• Work to be completed
Once the line containing "Künye (261, 2523)" is found, copy it and each subsequent line exactly. Stop at the end of the records below.

[Dataset entries]
-=-=-

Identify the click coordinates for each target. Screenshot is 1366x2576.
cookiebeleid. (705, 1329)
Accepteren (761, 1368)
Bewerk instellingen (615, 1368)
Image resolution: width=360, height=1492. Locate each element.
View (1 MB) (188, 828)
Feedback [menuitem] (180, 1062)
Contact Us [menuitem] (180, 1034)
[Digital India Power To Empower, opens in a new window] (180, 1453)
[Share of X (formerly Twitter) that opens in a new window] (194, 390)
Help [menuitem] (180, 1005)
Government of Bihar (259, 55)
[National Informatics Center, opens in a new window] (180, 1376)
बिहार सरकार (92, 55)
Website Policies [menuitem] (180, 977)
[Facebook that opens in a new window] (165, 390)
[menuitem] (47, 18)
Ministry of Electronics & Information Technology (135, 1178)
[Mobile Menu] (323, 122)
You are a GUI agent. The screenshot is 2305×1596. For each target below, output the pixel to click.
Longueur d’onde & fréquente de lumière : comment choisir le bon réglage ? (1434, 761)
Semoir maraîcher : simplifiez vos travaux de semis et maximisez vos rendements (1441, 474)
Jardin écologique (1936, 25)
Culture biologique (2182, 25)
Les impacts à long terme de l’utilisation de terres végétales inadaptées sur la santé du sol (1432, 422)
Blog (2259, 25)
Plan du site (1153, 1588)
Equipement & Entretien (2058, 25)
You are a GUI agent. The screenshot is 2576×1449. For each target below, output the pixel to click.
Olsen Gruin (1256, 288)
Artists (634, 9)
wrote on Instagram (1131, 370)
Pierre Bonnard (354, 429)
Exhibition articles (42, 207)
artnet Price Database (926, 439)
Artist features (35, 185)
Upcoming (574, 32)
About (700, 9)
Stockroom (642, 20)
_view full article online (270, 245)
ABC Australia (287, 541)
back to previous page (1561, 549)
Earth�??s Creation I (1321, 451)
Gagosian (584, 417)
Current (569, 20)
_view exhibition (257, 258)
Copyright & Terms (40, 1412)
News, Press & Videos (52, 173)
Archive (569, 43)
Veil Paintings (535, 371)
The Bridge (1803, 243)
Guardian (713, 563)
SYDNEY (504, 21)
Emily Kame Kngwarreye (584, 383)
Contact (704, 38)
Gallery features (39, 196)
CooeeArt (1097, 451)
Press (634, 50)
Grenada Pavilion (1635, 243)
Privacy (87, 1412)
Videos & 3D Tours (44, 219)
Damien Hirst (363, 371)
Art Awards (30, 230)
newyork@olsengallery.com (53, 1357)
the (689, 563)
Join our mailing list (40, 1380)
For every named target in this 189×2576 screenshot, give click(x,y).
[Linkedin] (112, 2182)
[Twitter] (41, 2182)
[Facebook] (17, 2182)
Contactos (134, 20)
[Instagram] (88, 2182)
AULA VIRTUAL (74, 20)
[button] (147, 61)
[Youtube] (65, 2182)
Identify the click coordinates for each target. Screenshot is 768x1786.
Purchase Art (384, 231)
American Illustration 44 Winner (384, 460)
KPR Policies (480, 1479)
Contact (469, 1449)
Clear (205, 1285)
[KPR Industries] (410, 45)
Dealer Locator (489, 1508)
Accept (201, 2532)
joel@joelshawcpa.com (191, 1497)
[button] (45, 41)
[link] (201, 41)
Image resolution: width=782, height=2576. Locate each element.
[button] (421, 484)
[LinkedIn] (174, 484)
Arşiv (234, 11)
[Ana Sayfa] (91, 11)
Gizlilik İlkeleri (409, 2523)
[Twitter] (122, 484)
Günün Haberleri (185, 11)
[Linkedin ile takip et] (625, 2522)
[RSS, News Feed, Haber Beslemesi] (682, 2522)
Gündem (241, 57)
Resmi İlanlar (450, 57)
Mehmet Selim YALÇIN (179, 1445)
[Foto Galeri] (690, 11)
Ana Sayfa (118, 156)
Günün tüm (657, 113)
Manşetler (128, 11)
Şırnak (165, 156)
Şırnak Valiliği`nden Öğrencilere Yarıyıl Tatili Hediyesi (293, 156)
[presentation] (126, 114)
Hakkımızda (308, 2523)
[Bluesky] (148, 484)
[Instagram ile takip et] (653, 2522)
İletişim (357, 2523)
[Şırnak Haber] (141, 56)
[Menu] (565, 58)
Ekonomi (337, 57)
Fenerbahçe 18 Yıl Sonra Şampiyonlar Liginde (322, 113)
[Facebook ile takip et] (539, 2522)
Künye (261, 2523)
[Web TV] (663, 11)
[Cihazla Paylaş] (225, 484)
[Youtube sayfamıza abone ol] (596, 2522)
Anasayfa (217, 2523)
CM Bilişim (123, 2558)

-=-=-

• Answer box
Künye (261, 2523)
[Web TV] (663, 11)
[Cihazla Paylaş] (225, 484)
[Youtube sayfamıza abone ol] (596, 2522)
Anasayfa (217, 2523)
CM Bilişim (123, 2558)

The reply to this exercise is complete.